→ **GOAL OF THE EXERCISE**:
In the records below, take the part that opens with the line containing "Open the Dasher Admin account dropdown" and closes with the line containing "click(69, 44)". Write it out again with "tweet" replaced by "post" and nothing else changed, and leave out the pictures.

── DATA TO USE ──

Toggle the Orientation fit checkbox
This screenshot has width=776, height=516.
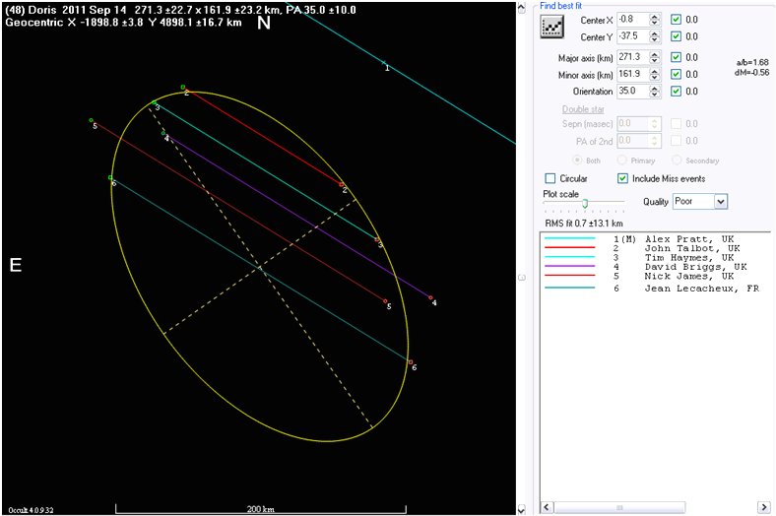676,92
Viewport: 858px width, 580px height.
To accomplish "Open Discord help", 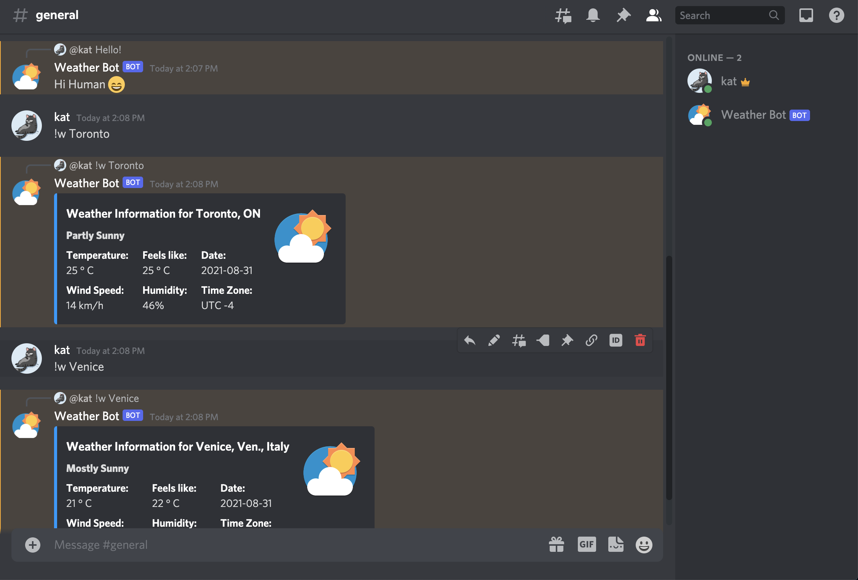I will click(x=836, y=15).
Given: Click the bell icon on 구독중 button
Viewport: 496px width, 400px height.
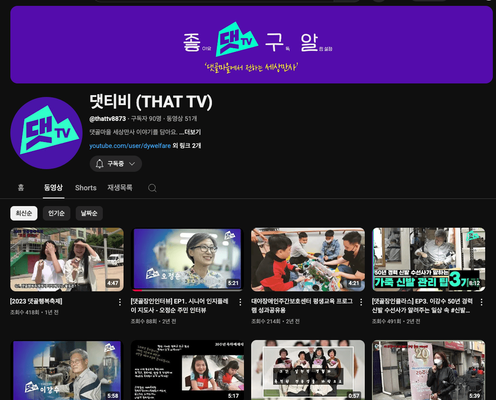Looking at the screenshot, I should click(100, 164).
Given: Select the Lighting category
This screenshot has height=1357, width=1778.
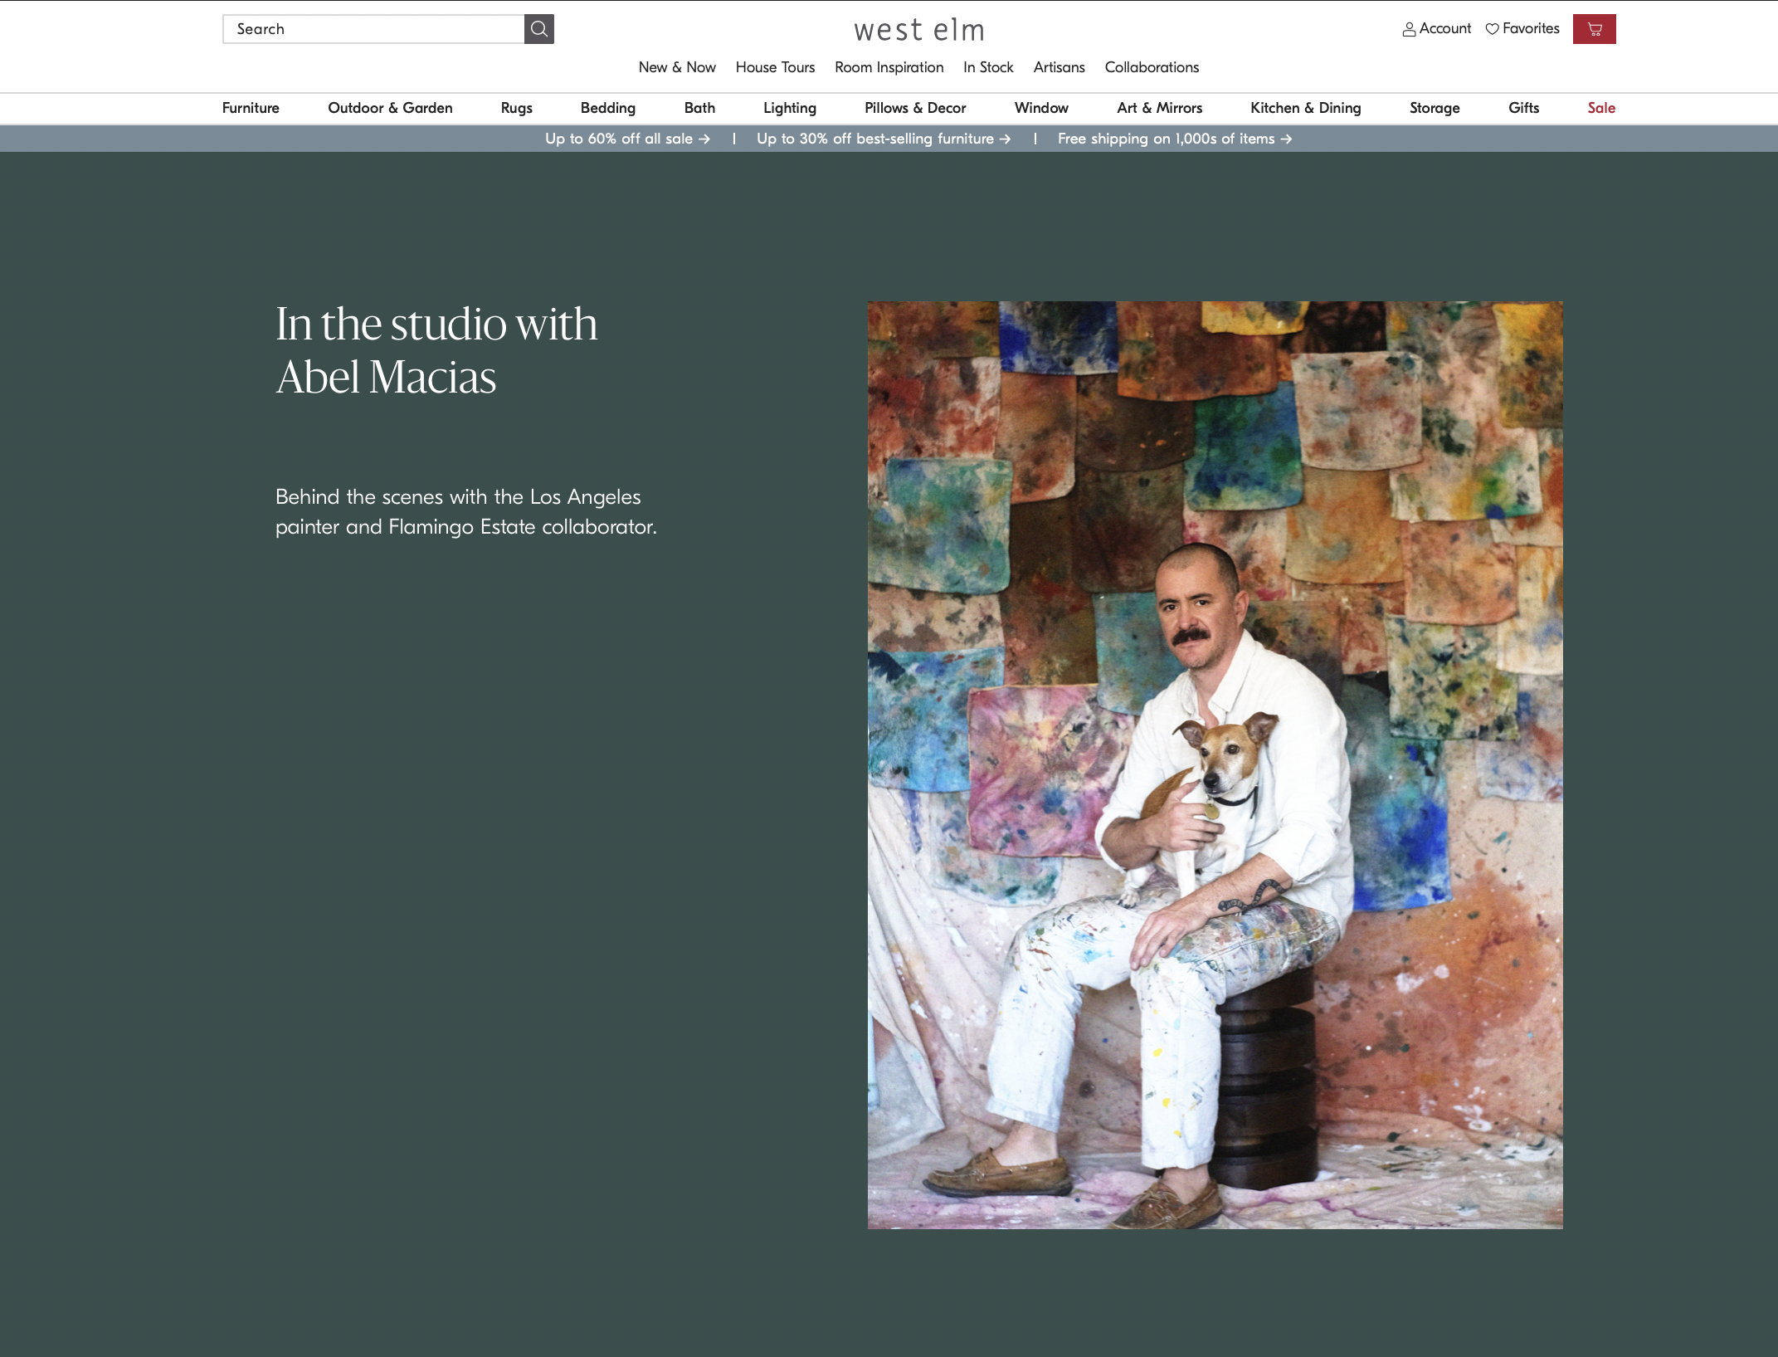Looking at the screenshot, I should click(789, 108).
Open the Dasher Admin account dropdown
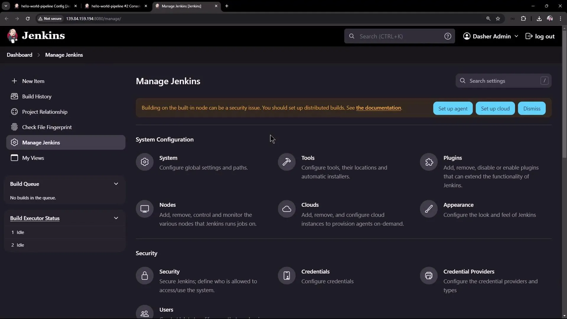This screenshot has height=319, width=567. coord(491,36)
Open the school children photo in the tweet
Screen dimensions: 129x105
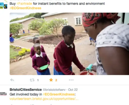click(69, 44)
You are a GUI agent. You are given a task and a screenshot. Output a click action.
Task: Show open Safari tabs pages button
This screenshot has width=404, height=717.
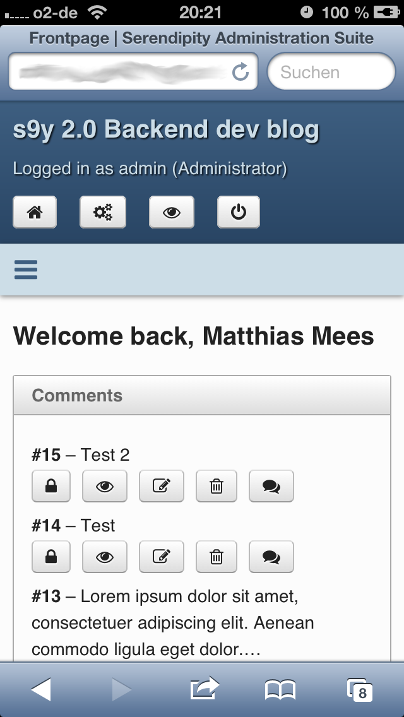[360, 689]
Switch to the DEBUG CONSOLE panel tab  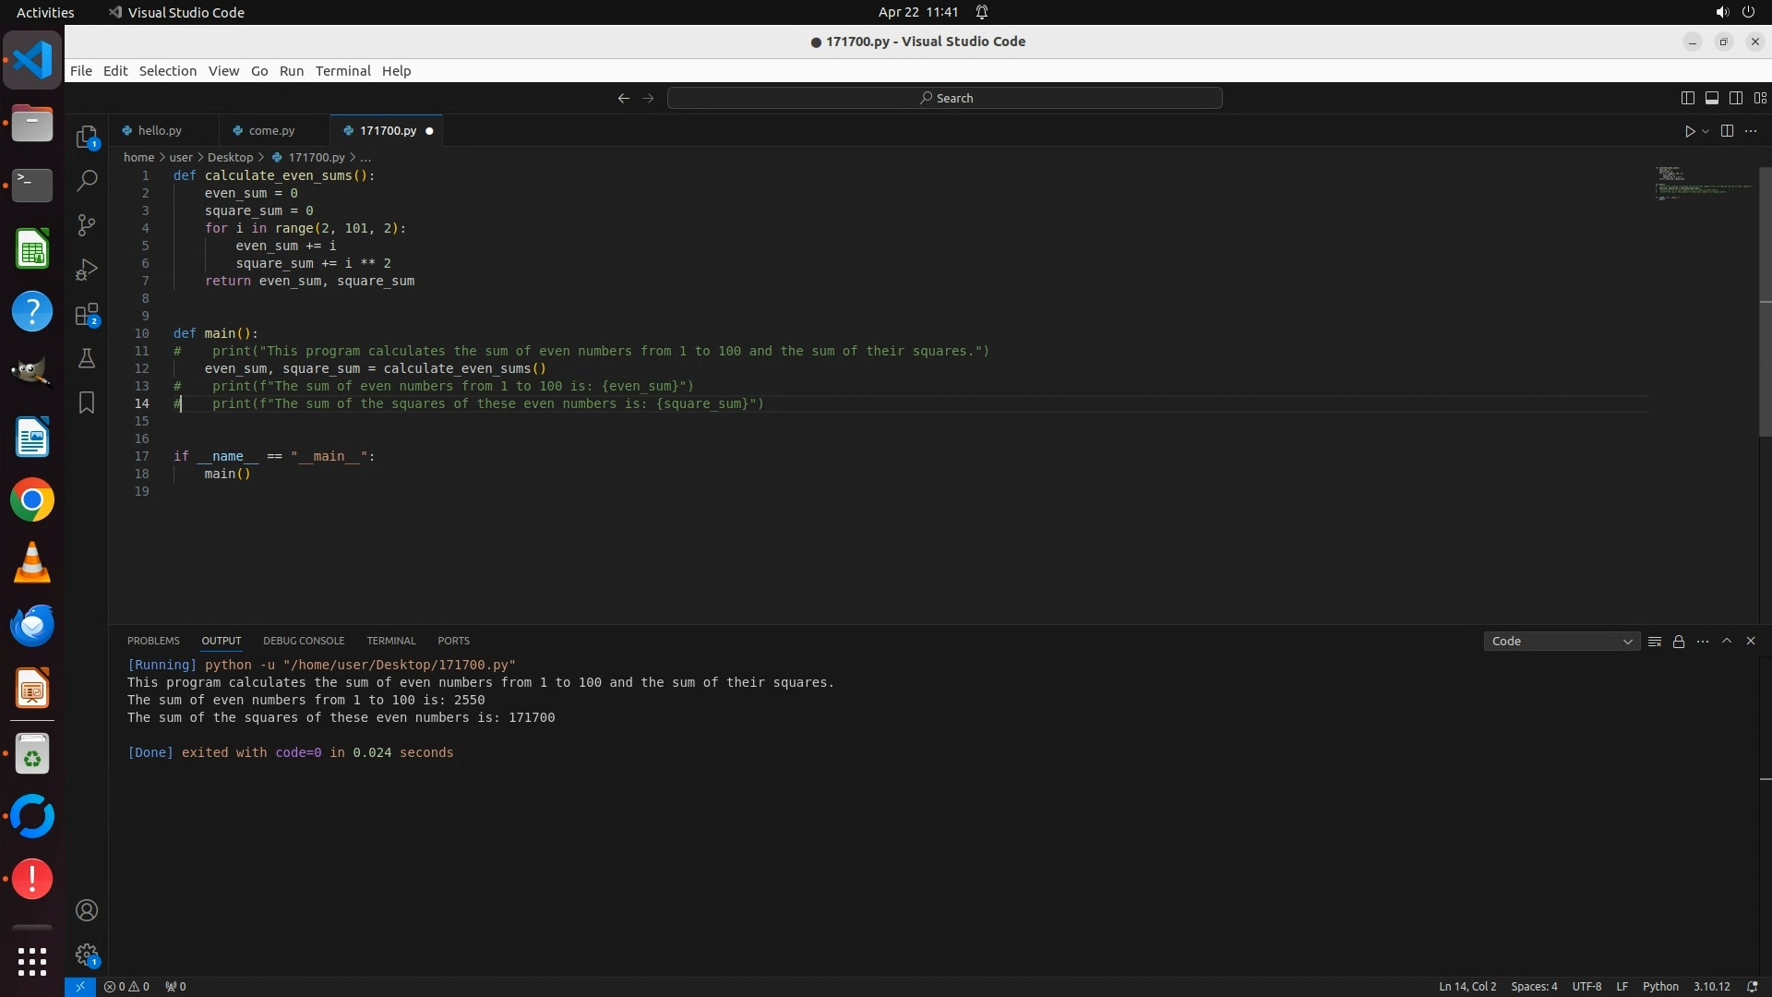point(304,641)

───

→ **RESPONSE BELOW**:
Open the Dasher Admin account dropdown
This screenshot has height=319, width=567. coord(491,36)
Open the school children photo in the post
Screen dimensions: 129x105
click(69, 44)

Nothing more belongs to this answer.